A. Par demande d’entraide du 17 février 2012, complétée les 13 janvier et
8 juillet 2013, les autorités grecques ont indiqué qu’une procédure pénale
avait été ouverte contre A.. La banque B., dont le prénommé était membre
du comité exécutif, aurait octroyé des prêts dépourvus de garanties
suffisantes à diverses sociétés contrôlées par celui-ci. Ces opérations –
effectuées alors que les actionnaires de la banque auraient ignoré
l’existence de liens entre A. et les entités emprunteuses – auraient causé
audit établissement un dommage de l’ordre de EUR 701'220'000.-- (in: act.
1.2).


B. Le Ministère public de la Confédération (ci-après: MPC), auquel l’Office
fédéral de la justice (ci-après: OFJ) avait délégué l’exécution de la demande,
est entré en matière par décisions des 12 mars 2012 et 4 avril 2013
(in: act. 1.2).


C. Le 27 octobre 2014, le MPC a procédé à la perquisition de safes détenus par
a. auprès de la société C., sise à Zurich. Ceux-ci contenaient une liste des
actionnaires de la banque B., un contrat de prêt passé entre les dénommés
D. et E., ainsi qu'un schéma et des notes manuscrites rédigées par A.,
extraites pour partie de son agenda et de son carnet téléphonique (in: act.
1.2).


D. Par décision de clôture du 27 décembre 2016, le MPC a ordonné la
transmission à l'Etat requérant de la documentation précitée (act. 1.2).

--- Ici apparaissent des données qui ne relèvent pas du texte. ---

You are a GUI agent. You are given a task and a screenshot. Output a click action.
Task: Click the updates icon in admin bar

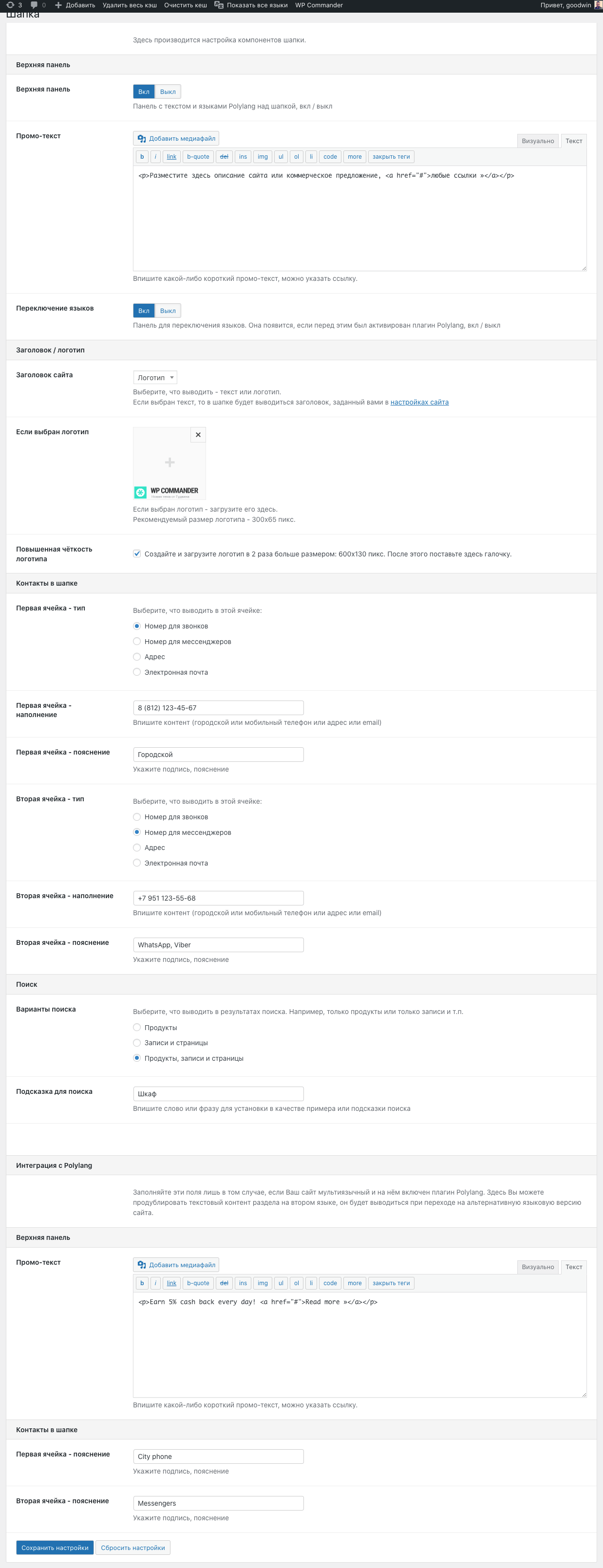pos(10,5)
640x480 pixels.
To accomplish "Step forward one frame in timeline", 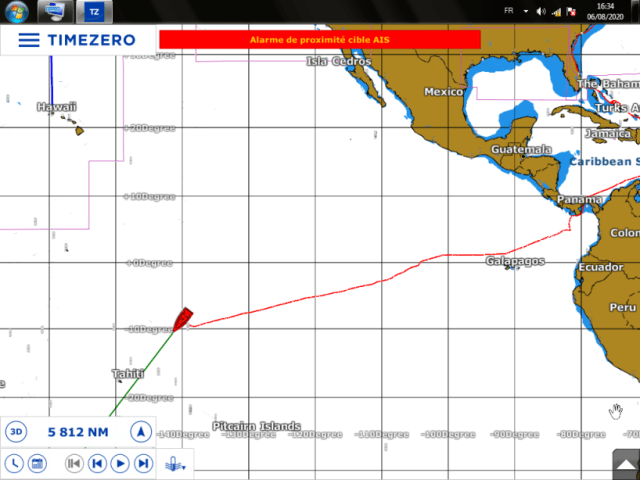I will 143,463.
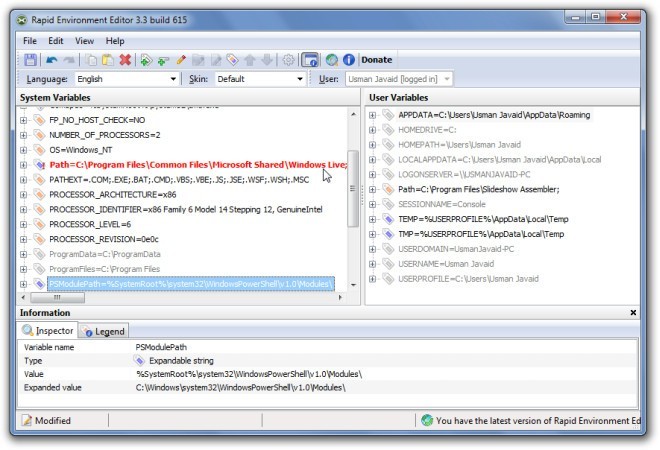The width and height of the screenshot is (660, 450).
Task: Click the Save icon in the toolbar
Action: tap(31, 60)
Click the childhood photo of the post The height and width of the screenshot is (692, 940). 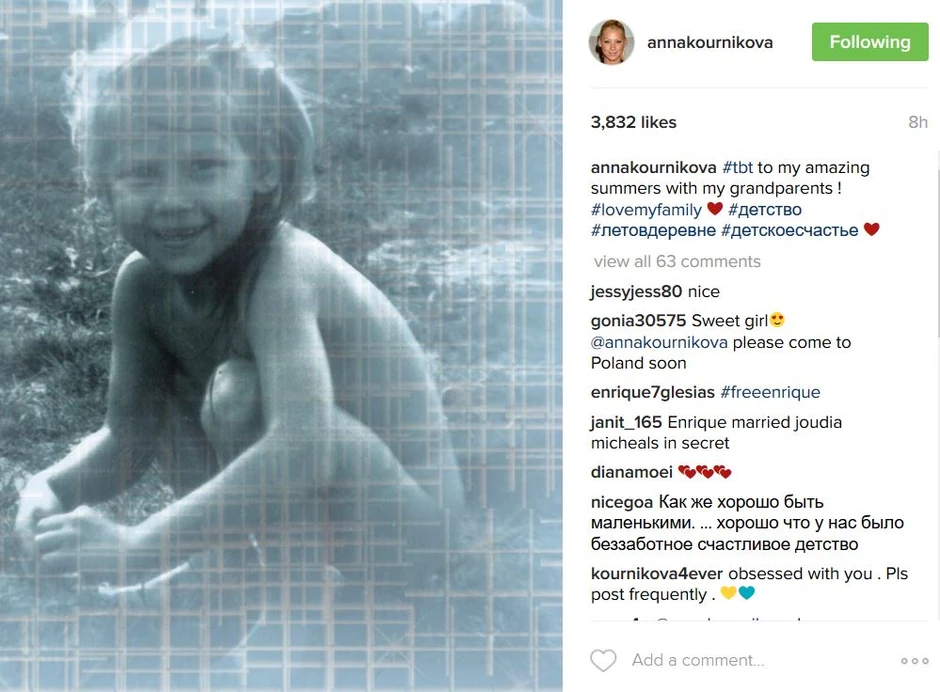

E. Par mémoire du 27 janvier 2017, A. interjette un recours contre cette
décision, dont il demande l'annulation. Il conclut au rejet de la demande
d'entraide, éventuellement au renvoi de la cause au MPC pour nouvelle
décision après avoir procédé à un tri des documents ou à la suspension de
la procédure jusqu'à ce que l'autorité requérante se soit prononcée sur la
question de savoir si la demande d'entraide n'est pas devenue sans objet.


F. Invités à se prononcer sur le recours, le MPC et l'OFJ concluent au rejet de
celui-ci, tout en renonçant à déposer des observations (act. 6 et 8).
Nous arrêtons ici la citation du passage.